Reproduce the data starting with the line that contains "Task: Delete the 显示提示框 step with trash icon" and going on through the line that contains "pos(1145,119)", keeping every line, requests included. Multiply each coordinate in the answers by 1.15 and round it to a whole number, halves going up, while leaving the numbers in the requests as they are.

— start RECORDS TO USE —

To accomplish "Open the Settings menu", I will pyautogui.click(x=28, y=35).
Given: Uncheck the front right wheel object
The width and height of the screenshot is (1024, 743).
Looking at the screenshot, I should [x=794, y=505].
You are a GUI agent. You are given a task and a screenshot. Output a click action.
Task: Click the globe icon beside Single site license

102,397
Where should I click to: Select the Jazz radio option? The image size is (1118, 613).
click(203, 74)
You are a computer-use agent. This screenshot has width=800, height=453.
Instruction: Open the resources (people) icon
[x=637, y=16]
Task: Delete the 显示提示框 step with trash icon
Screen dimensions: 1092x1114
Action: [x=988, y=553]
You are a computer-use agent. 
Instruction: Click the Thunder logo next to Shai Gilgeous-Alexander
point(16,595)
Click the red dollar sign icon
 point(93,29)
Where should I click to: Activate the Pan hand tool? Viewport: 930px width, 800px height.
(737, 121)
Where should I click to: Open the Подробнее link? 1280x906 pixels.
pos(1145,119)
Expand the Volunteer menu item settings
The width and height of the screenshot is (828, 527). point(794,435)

— end RECORDS TO USE —

▶ **FULL ANSWER**
Task: Delete the 显示提示框 step with trash icon
Screen dimensions: 1092x1114
Action: [x=1136, y=636]
You are a computer-use agent. 
Instruction: Click the Thunder logo next to Shai Gilgeous-Alexander
point(18,684)
Click the red dollar sign icon
 point(107,33)
Where should I click to: Activate the Pan hand tool? Viewport: 930px width, 800px height.
(848, 139)
Where should I click to: Open the Подробнее link? 1280x906 pixels.
pos(1317,137)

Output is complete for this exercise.